The lawyer Plevako "invaded the matter as if into struggle, putting in it the aspirations of his rebellious soul"

24 April 2019

“Anyone knows that Plevako was an excellent lawyer and a subtle theologian, but not anyone knows that he was incomparable orator. He managed to make this reputation popular”, - this is how his pupil V. Maklakov describes a lawyer in a book “F. N. Plevako” of 1910.  

April 25, 2019, Fyodor Nikiforovich Plevako, an outstanding Russian lawyer, whose name has become a common noun and a synonym for justice, is 177 years old.

The Presidential Library’s electronic collection “Fyodor Plevako (1842–1909)” features a variety of materials about Fyodor Nikiforovich, his speeches, materials of individual court cases, correspondence with colleagues.

Until the middle of the XIX century in Russia there is no chance of the legal profession as a public and legal institution - the defendants' advocates were considered almost indulging them. The formation of the bar in Russia is a rather young phenomenon, leading from the great judicial reform of 1864. 

There were even fears that there would be no specialists for this new profession. They were expressed, in particular, by B. Podgorny in the Plevako publication. However, A. Koni in his research “Two judicial orators (Plevako and Urusov)”, writes that “four prominent judicial orators came to the fore: Spasovich and Arsenyev in Petersburg, Plevako and Urusov in Moscow. Despite the lack of preliminary technical training, they showed by their own example all the talent of Slavic nature and immediately became on a level with the best representatives of Western European legal profession”. 

In the same edition, the brilliant lawyer and stylist Anatoly Koni left to his descendants a relief portrait of his colleague; it reveals all the uniqueness of Plevako’s nature.

All social strata of Russia “went before” a lawyer Plevako, in court proceedings. Workers and peasants, industrialists and financiers, local nobility and princes, confessors and soldiers, students and revolutionaries - and everyone believed in the power of his powerful word, admired the extraordinary appeal and morality of Fyodor Nikiforovich. Judicial statutes that entered into legal practice, according to Koni, were “sacred gates through which awakened Russian thought and popular sense of justice entered public life, one of the most prominent conductors of which was Plevako’s lawyer”.

The collections of the Presidential Library present Plevako's public speeches “Speech. Vol. 2. [Speech in cases of property crimes]” edited by N. Muravyov in 1910. A case in point was the case of an old woman who stole a tin kettle for 50 kopecks. The prosecutor, knowing who would confront him as a lawyer, decided to paralyze the influence of the word of defense in advance, "having regretted that the need for bitter, theft is insignificant, the defendant causes only pity…"

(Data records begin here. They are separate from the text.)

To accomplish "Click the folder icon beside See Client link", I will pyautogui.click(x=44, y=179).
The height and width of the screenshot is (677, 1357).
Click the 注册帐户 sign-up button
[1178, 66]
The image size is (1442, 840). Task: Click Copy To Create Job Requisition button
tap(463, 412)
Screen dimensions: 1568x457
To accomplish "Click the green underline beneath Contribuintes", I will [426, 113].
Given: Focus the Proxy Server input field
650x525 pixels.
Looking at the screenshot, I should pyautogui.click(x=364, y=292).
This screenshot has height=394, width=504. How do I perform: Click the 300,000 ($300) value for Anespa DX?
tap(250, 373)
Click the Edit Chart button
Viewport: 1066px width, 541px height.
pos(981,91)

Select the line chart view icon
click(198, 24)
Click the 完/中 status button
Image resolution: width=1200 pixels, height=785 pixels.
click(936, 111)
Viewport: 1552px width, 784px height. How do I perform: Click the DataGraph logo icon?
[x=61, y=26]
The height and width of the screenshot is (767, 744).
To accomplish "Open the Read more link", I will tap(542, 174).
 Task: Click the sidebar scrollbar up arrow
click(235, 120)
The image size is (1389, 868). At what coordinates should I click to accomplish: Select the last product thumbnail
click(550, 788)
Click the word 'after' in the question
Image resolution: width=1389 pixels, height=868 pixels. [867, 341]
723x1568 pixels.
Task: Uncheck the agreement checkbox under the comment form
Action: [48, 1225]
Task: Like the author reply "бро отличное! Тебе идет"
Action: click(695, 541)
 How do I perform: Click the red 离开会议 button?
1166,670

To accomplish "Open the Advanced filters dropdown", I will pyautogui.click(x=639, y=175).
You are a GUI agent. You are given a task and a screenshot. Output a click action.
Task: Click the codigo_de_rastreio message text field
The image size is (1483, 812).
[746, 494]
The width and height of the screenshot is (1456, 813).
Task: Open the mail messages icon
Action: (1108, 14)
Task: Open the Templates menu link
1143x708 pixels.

Fyodor Nikiforovich, of course, had envious people who accused the lawyer of the lack of immersion and, accordingly, of the analysis of the cases considered by him. But the same Vasily Alekseevich Maklakov could always find arguments in favor of his teacher that is detailed in his book “Fyodor Plevako”.

Plevako had a curious library. Of course, it included many books on jurisprudence, but it had even more books on theology and religious history.

The Plevako’s library is also interesting from the point of view of what it did not have; and the most curious space of it was modern fiction. He knew it, loved much, but he had no need and habit to re-read it. I happened to travel with him. Usually we take easy reading on the road. Plevako took with him Kuno-Fisher, Kant, Menger, Jellynek. And to my question about the strange choice of books for the car, he casually replied: "True, but I don’t like another reading".

The philosophical depth worked out in a similar way and singled out Fyodor Nikiforovich among many colleagues, although he had never been perfect in his work and never tried.

Thus, for example, according to Maklakov, he “was an excellent lawyer, deeply feeling and understanding what a healthy right requires. Deeply assimilated by them the sense of law, the spirit of laws, sometimes replaced him with the very knowledge of them. No one could better than him resolve issue not provided for in law, nor find support for his view in the dictates of reason, and not a banal example of existing practice”.